How to complete this task:
Pictures must not appear in your answer. Write out exactly the lines from the one with "Click the shading" through the last line of the entries below.

Records for the task:

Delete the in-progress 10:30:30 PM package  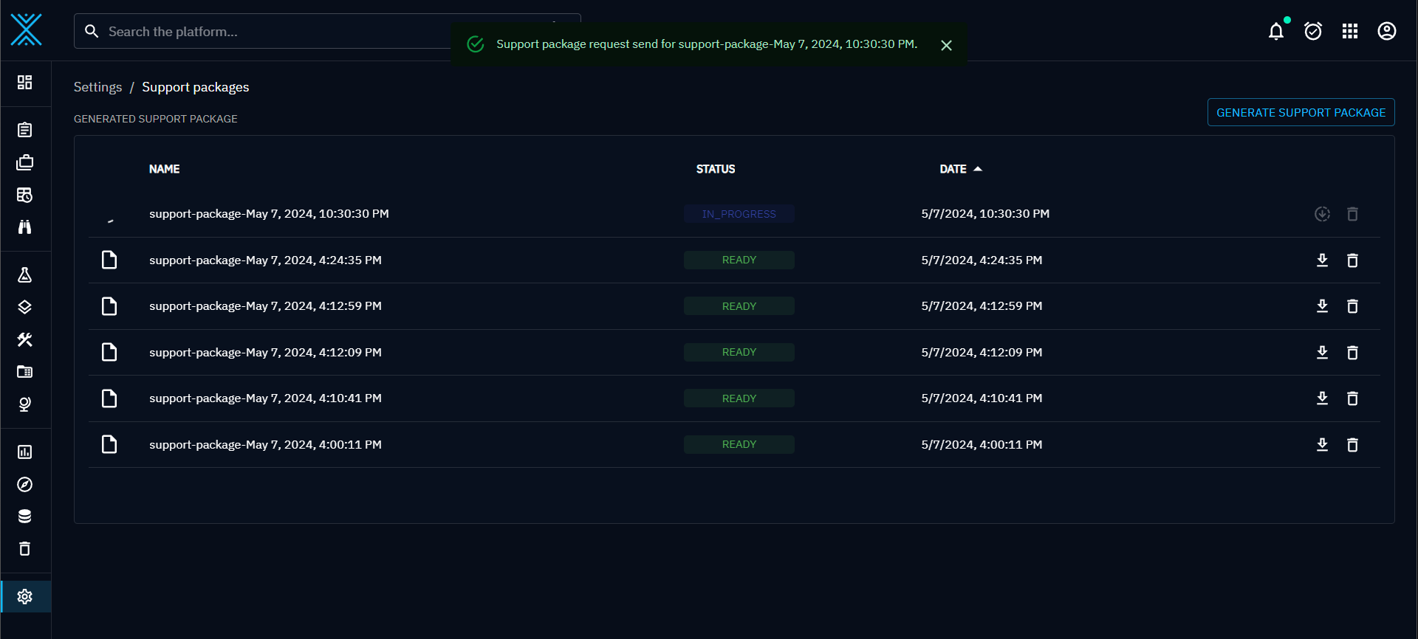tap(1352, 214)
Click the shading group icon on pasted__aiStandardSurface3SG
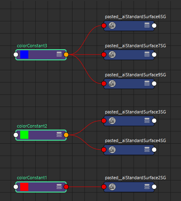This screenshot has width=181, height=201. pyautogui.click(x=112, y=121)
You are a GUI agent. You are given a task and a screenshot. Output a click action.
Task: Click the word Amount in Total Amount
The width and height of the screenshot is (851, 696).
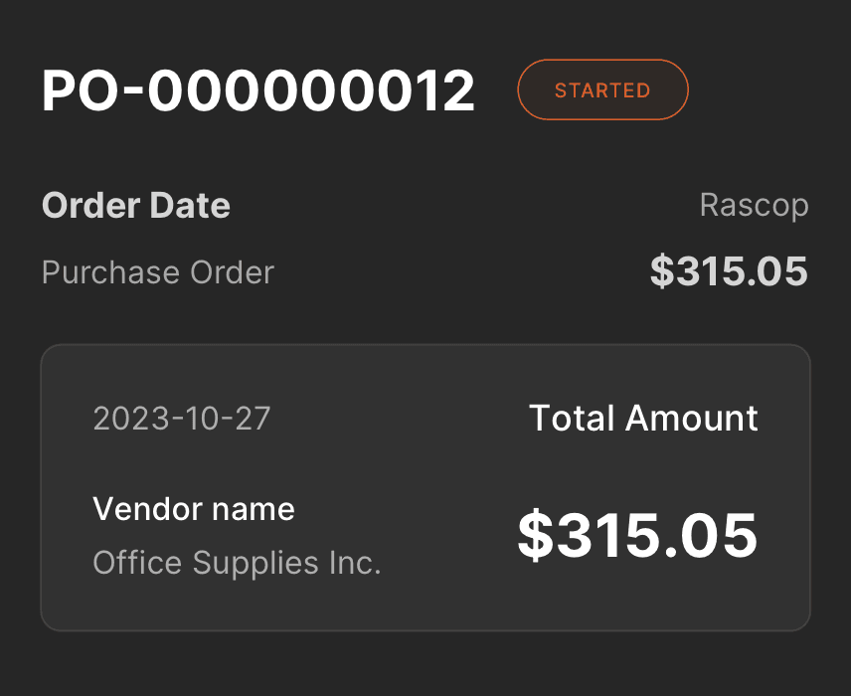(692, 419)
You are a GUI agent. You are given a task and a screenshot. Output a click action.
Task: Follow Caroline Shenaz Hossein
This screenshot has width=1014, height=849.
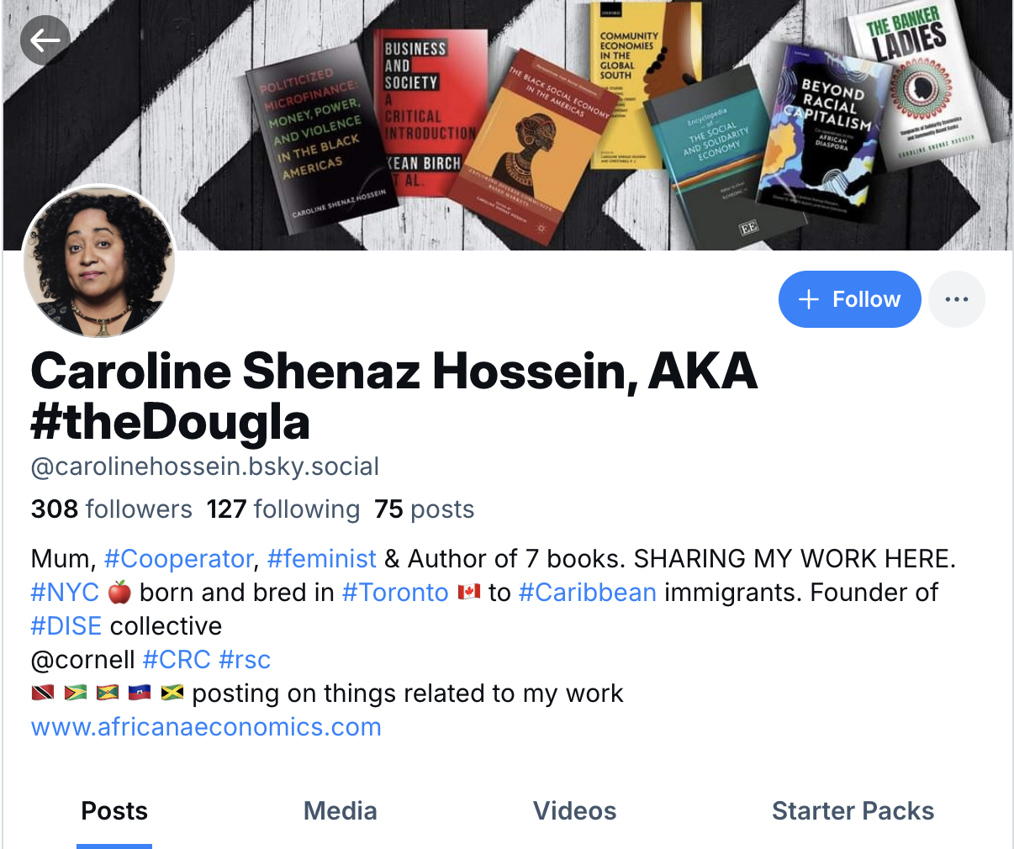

Response area:
Click the shading group icon on pasted__aiStandardSurface3SG
This screenshot has width=181, height=201. pyautogui.click(x=112, y=121)
You are a GUI agent. You are given a task and a screenshot. Output a click action.
Task: Click the word Amount in Total Amount
The width and height of the screenshot is (851, 696).
(692, 419)
You are a GUI agent. You are given a task and a screenshot. Output a click action.
Task: Follow Caroline Shenaz Hossein
This screenshot has width=1014, height=849.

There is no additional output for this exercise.